> Set exercise
Set out every line of the data below as a Markdown table with the columns "Row" and "Line", numbering each row and omitting blank lines.

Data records
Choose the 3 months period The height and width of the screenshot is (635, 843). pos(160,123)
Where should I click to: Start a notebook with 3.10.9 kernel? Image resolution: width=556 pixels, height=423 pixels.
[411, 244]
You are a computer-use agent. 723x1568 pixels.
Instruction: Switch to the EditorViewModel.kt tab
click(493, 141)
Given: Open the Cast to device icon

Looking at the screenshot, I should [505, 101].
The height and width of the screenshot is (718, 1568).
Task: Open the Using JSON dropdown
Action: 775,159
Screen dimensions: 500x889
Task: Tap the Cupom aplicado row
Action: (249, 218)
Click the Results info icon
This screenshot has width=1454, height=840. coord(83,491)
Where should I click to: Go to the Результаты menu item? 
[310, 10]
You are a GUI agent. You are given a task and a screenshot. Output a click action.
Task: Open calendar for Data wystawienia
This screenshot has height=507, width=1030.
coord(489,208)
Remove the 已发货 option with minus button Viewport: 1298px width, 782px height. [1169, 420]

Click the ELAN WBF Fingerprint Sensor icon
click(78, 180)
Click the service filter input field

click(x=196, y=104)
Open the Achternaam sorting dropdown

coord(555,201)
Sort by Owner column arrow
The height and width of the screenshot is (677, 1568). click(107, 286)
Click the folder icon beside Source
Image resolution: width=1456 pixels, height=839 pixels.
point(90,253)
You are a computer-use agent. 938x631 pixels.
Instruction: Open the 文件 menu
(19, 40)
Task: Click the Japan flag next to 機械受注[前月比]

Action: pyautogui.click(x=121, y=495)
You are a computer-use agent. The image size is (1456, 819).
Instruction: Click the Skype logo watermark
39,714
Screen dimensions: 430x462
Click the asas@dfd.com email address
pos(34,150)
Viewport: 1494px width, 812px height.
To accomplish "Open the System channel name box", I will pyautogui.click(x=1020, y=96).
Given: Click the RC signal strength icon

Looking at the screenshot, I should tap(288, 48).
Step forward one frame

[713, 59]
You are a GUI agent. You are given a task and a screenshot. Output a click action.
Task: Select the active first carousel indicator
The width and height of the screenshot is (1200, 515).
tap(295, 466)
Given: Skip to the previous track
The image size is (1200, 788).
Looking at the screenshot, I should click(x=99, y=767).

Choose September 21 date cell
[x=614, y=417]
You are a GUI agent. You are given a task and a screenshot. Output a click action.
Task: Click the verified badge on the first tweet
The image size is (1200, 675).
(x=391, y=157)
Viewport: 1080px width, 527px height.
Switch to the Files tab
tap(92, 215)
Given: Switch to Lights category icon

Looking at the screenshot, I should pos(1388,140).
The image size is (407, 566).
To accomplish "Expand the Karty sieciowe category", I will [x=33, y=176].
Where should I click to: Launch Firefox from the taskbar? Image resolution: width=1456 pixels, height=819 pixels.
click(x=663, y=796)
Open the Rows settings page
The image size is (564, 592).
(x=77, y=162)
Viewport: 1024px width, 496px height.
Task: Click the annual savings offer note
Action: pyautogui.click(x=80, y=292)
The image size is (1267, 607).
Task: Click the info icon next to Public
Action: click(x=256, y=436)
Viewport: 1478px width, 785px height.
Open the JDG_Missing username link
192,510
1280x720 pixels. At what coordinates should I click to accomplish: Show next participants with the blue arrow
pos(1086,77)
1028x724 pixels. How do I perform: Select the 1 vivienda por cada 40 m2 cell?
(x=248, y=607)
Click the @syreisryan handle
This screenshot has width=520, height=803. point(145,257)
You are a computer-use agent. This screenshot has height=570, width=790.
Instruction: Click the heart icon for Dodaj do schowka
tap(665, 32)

> Result of this task
| Row | Line |
|---|---|
| 1 | Choose the 3 months period The height and width of the screenshot is (635, 843). pos(160,123) |
| 2 | Where should I click to: Start a notebook with 3.10.9 kernel? Image resolution: width=556 pixels, height=423 pixels. |
| 3 | [411, 244] |
| 4 | You are a computer-use agent. 723x1568 pixels. |
| 5 | Instruction: Switch to the EditorViewModel.kt tab |
| 6 | click(493, 141) |
| 7 | Given: Open the Cast to device icon |
| 8 | Looking at the screenshot, I should [505, 101]. |
| 9 | The height and width of the screenshot is (718, 1568). |
| 10 | Task: Open the Using JSON dropdown |
| 11 | Action: 775,159 |
| 12 | Screen dimensions: 500x889 |
| 13 | Task: Tap the Cupom aplicado row |
| 14 | Action: (249, 218) |
| 15 | Click the Results info icon |
| 16 | This screenshot has width=1454, height=840. coord(83,491) |
| 17 | Where should I click to: Go to the Результаты menu item?  |
| 18 | [310, 10] |
| 19 | You are a GUI agent. You are given a task and a screenshot. Output a click action. |
| 20 | Task: Open calendar for Data wystawienia |
| 21 | This screenshot has height=507, width=1030. |
| 22 | coord(489,208) |
| 23 | Remove the 已发货 option with minus button Viewport: 1298px width, 782px height. [1169, 420] |
| 24 | Click the ELAN WBF Fingerprint Sensor icon |
| 25 | click(78, 180) |
| 26 | Click the service filter input field |
| 27 | click(x=196, y=104) |
| 28 | Open the Achternaam sorting dropdown |
| 29 | coord(555,201) |
| 30 | Sort by Owner column arrow |
| 31 | The height and width of the screenshot is (677, 1568). click(107, 286) |
| 32 | Click the folder icon beside Source |
| 33 | Image resolution: width=1456 pixels, height=839 pixels. |
| 34 | point(90,253) |
| 35 | You are a computer-use agent. 938x631 pixels. |
| 36 | Instruction: Open the 文件 menu |
| 37 | (19, 40) |
| 38 | Task: Click the Japan flag next to 機械受注[前月比] |
| 39 | Action: pyautogui.click(x=121, y=495) |
| 40 | You are a computer-use agent. The image size is (1456, 819). |
| 41 | Instruction: Click the Skype logo watermark |
| 42 | 39,714 |
| 43 | Screen dimensions: 430x462 |
| 44 | Click the asas@dfd.com email address |
| 45 | pos(34,150) |
| 46 | Viewport: 1494px width, 812px height. |
| 47 | To accomplish "Open the System channel name box", I will pyautogui.click(x=1020, y=96). |
| 48 | Given: Click the RC signal strength icon |
| 49 | Looking at the screenshot, I should tap(288, 48). |
| 50 | Step forward one frame |
| 51 | [713, 59] |
| 52 | You are a GUI agent. You are given a task and a screenshot. Output a click action. |
| 53 | Task: Select the active first carousel indicator |
| 54 | The width and height of the screenshot is (1200, 515). |
| 55 | tap(295, 466) |
| 56 | Given: Skip to the previous track |
| 57 | The image size is (1200, 788). |
| 58 | Looking at the screenshot, I should click(x=99, y=767). |
| 59 | Choose September 21 date cell |
| 60 | [x=614, y=417] |
| 61 | You are a GUI agent. You are given a task and a screenshot. Output a click action. |
| 62 | Task: Click the verified badge on the first tweet |
| 63 | The image size is (1200, 675). |
| 64 | (x=391, y=157) |
| 65 | Viewport: 1080px width, 527px height. |
| 66 | Switch to the Files tab |
| 67 | tap(92, 215) |
| 68 | Given: Switch to Lights category icon |
| 69 | Looking at the screenshot, I should pos(1388,140). |
| 70 | The image size is (407, 566). |
| 71 | To accomplish "Expand the Karty sieciowe category", I will [x=33, y=176]. |
| 72 | Where should I click to: Launch Firefox from the taskbar? Image resolution: width=1456 pixels, height=819 pixels. |
| 73 | click(x=663, y=796) |
| 74 | Open the Rows settings page |
| 75 | The image size is (564, 592). |
| 76 | (x=77, y=162) |
| 77 | Viewport: 1024px width, 496px height. |
| 78 | Task: Click the annual savings offer note |
| 79 | Action: pyautogui.click(x=80, y=292) |
| 80 | The image size is (1267, 607). |
| 81 | Task: Click the info icon next to Public |
| 82 | Action: click(x=256, y=436) |
| 83 | Viewport: 1478px width, 785px height. |
| 84 | Open the JDG_Missing username link |
| 85 | 192,510 |
| 86 | 1280x720 pixels. At what coordinates should I click to accomplish: Show next participants with the blue arrow |
| 87 | pos(1086,77) |
| 88 | 1028x724 pixels. How do I perform: Select the 1 vivienda por cada 40 m2 cell? |
| 89 | (x=248, y=607) |
| 90 | Click the @syreisryan handle |
| 91 | This screenshot has width=520, height=803. point(145,257) |
| 92 | You are a computer-use agent. This screenshot has height=570, width=790. |
| 93 | Instruction: Click the heart icon for Dodaj do schowka |
| 94 | tap(665, 32) |